Written by J.P. VanderLinden | Sep 27, 2018 4:08:00 PM

Quitter.

That word feels kinda dirty, right? Demeaning, insulting, said with a sneer, as if you're somehow morally bankrupt.

You can probably rattle off a bunch of quotes about quitting, too.

  • "Winners never quit, and quitters never win."
  • "You're never a loser until you quit trying."
  • "Age wrinkles the body. Quitting wrinkles the soul."

So given that, why am I so happy to report that the team here at EmberTribe is full of quitters? Why am I bragging about something so culturally repugnant?

I'm glad you asked.

The Stigma

Lynn Marie Morski, a doctor, lawyer and self-titled "quitting coach", addresses the issue of quitting in our culture like this:

I think a large part of the stigma around quitting is that it’s confused for failure.

This is really the crux of what I'm getting at.

I was first inspired to re-evaluate my understanding of quitting by a Freakanomics podcast titled "The Upside of Quitting." In the episode, one of the main tenents explored is that success is built on the ability to quit doing things which you're bad at, so you focus in on the things you're better at.

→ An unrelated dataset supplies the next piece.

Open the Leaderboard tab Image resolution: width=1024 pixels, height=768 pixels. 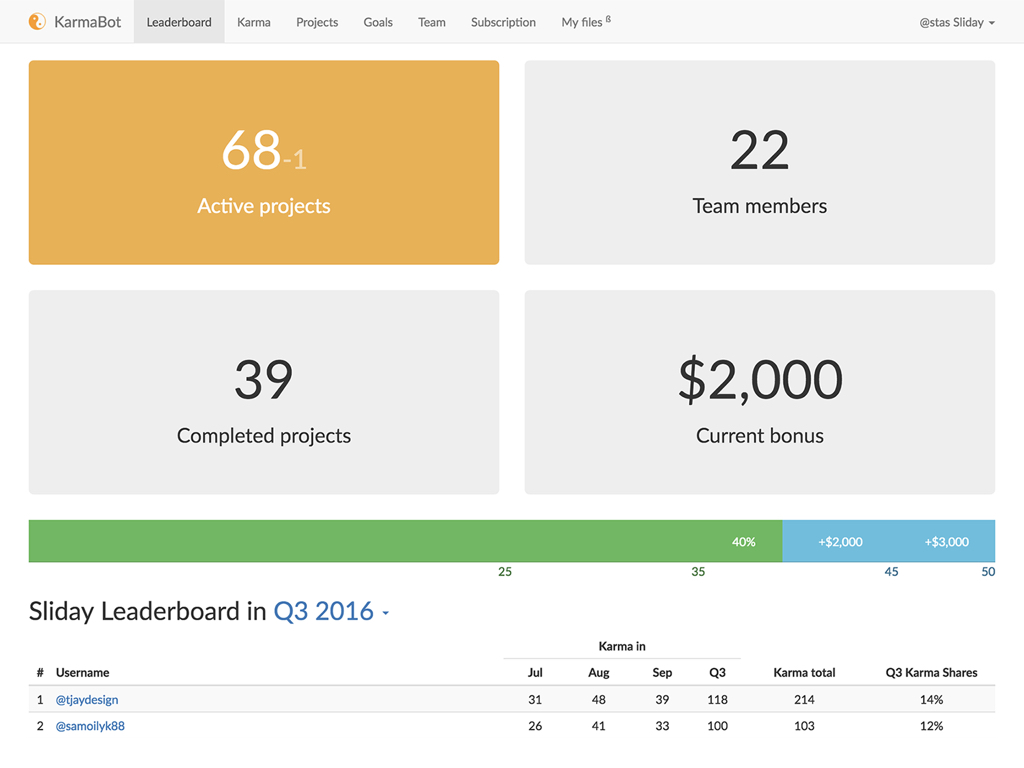tap(179, 22)
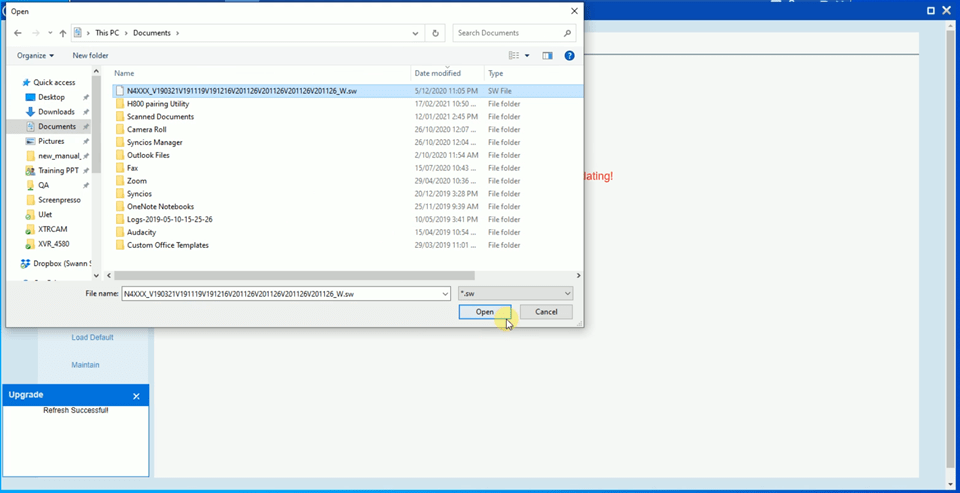This screenshot has width=960, height=493.
Task: Select Dropbox in the navigation pane
Action: tap(60, 264)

That seems so straightforward that you might have glossed right over it, but it's amazingly profound and countercultural for much of our team and our clients, living in the United States. So I'm going to repeat it.

Quit doing what you're bad at.

Why?

So you can spend more time focusing on what you're good at.

The Scenario

Are you familiar with the sunk cost fallacy? It's a known economic principle that refers to how humans do a poor job of making future decisions based on their past efforts.

This fallacy is at the core of our aversion to quitting, and it's reinforced by rags-to-riches success stories that are popular in consumptive media. If we constantly believe amazing success is just over the horizon, just around the corner, then quitting means that we have invested heavily only to get no return.

Let's make this a little more real (and honest).

We recently started an educational course about running Facebook Ads, and we took the radical approach to give it away, completely free.

Our goal was to build a community of advertisers who would talk about the real world application of what we were teaching, build up a group of businesses learning and growing running Facebook Ads.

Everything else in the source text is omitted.